New type of fractal

[jehovajah]

Maybe you could just show how it directly produces a Mandelbrot form to orient some of your readers. But the conformal mapping aspect is pretty fundamental if one wants to produce the holy grail from spherical balls! The Mandelbrot dynamic is not only beautiful, it is our entry point into describing many natural dynamic systems.

By the way, love your work on time scaled fractals. I think it is one of the most important fractal functions I've seen so far, especially in describing motion and growth in our universe.

Hey, but there are so many cool things fractals explain, it's no wonder great new leads get tossed aside for the shiny stuff! 

[Tglad]

Thanks jehovajah, do you mean the dynamic fractals here- https://sites.google.com/site/tomloweprojects/scale-symmetry/dynamic-fractals
I fixed up the bad links, can't seem to link to google drive images even though they were public.

More surprising results, these look strangely 3d given that they are only 2d-

[jehovajah]

Yep! They are the ones.

I keep switching between 2 views! One where the light material is the body, and the other where the dark material is the body. This could explain the 3d quality of the image, because the image processing in our brains is switching between 2 views.

[Tglad]

Changeable weather this evening... stormy-



evening clouds...

[Tglad]

There's a sub family where shifts is zero. Not as much variety, but it appears to be always connected:

[jehovajah]

At what scale are these,Tglad?
Are we looking at part of the traditional Mandelbrot?
If not, what scale do you have to get to to get an analogue?
I notice in the zero c ones some echo of it, but of course you have to be precise if you want to get close to it.
Now I am not suggesting that should be your goal, but from my own perspective I know the Mandelbrot form is very sensitive to coefficient sequence. ,thus  the Mandelbrot  formula actually is evident in many natural growth structures if you take that sensitivity into account.
Nature, unlike our computers, does not follow a rigid "for loop" structure for its iterations!

[Tglad]

The images are -0.5 to 0.5, but the last two are -4 to 4 I think. The last two aren't zero c, there is still c, but the mobius transforms m₂(v) have no translation.
No it isn't part of the traditional mandelbrot, there is no z^2.

[kram1032]

Since these are based on Möbius-transforms, it should be fairly easy to extend them to a "proper" 3D-version, right?
I'd be keen to see how that might look like.

[jehovajah]

No it isn't part of the traditional mandelbrot, there is no z^2.

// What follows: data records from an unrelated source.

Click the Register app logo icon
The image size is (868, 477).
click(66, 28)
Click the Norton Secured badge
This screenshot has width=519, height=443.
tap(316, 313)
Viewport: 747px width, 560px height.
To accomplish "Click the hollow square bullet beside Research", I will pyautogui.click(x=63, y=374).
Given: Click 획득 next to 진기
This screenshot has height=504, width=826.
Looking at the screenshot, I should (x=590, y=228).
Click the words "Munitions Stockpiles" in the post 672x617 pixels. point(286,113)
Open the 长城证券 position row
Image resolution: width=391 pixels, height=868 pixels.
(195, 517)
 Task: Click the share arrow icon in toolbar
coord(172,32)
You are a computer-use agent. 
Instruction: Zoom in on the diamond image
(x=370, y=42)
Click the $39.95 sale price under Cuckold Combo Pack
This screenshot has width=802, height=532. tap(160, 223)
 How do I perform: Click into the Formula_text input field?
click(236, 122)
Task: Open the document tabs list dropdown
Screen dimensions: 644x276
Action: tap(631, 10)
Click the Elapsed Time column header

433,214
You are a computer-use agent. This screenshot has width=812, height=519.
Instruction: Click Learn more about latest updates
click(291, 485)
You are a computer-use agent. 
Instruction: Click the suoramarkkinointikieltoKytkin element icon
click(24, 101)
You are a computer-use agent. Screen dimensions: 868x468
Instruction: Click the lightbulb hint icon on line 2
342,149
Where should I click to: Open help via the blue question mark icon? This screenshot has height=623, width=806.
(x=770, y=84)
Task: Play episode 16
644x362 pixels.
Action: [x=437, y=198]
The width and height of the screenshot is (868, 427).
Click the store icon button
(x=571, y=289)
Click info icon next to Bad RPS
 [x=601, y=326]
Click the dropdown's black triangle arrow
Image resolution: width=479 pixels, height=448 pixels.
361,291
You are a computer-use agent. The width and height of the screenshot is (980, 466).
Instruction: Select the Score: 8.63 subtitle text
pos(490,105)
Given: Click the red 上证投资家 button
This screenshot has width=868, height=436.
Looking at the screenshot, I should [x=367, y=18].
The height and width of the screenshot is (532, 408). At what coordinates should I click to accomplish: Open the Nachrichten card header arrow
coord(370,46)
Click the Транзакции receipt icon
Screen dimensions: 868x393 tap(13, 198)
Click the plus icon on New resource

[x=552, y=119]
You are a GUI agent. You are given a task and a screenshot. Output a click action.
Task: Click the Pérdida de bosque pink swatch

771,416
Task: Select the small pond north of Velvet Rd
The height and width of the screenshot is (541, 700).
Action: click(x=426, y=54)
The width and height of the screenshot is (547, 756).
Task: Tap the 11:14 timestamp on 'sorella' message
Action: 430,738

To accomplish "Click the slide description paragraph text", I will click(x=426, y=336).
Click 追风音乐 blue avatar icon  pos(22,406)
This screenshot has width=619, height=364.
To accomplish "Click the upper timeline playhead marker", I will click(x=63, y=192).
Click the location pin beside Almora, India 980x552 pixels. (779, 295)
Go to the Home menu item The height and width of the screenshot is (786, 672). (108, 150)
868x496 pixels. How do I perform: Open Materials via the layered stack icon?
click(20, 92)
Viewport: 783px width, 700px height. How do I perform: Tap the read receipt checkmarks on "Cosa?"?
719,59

This is not what I meant by traditional. Rather I am referring to the iconic form. Is it possible to approach to the iconic form with a suitable selection of the transforms? At the moment you have them on a randomiser of sorts I think you said initially. Can you control the rotation and scaling to approach to the iconic form?

[Tglad]

Kram1032- Yes that's right, it should work in 3d, though I think you would want the function to be triple-valued m₃(v) rather than double-valued.
It would be a bit of work though, because tripling each iteration will make rendering slow, and there might need to be a volumetric fog type of render, to render the density value per voxel.

Jehovajah- you'll have to tell me what you mean by 'iconic form' for the Mandelbrot set.

[Tglad]

Here's an example with simple symmetric parameters, which could easily extend to 3d.


shifts is 0, bends are (1,0) and (0,1), and flips are (-1,1) and (1,-1). Giving simpler code:

Code:

getPixelCount(int &count, Vector2 &point, int depth)
  for (i = 0; i<2; i++)
    pos = point - bends[i];
    pos /= dot(pos, pos);
    pos += bends[i];
    pos -= 2.0 * flips[i] * pos.dot(flips[i]) / dot(flips[i], flips[i]);
    pos *= scale;
    pos += C;
    if (dot(pos, pos) > 4)
      continue;
    if (depth == 0)
      count++;
    else
      getPixelCount(count, pos, depth - 1);

[kram1032]

Really nice
With a bit of gradient work, those bulb-like structures could turn out very much like some cartoony fractal flames
You are always showing small sections of the whole thing. Are these structures finite? Could you zoom out to an extend where you can see the whole thing?

[Tglad]

Hard to know actually, the difficulty is defining the escaped region. In Mandelbrot set the escaped points go to infinity and the region is any magnitude > 2, but for these fractals it isn't so simple, and the region changes with C. I don't think the threshold that works for the zoomed in region works on the zoomed out areas, consequently the fractal shapes give way to smoother shapes further from the centre of the image.
http://www.fractalforums.com/index.php?action=gallery;sa=view;id=12425

[cbuchner1]

I think we need a realtime GPU version of this

[kram1032]

good luck with realtime, if the calculation is indeed borderline exponential, heh
But faster should be doable.

I'd love to know how to even find proper escape-domains mathematically.
Like for the m-set, it's not just empirically obvious from experimentally rendering that nothing stays inside the set beyond r=2, it's proven mathematically, right?
If you knew how such things can be proven, maybe you could find the "correct" escape-radius, if it exists at all.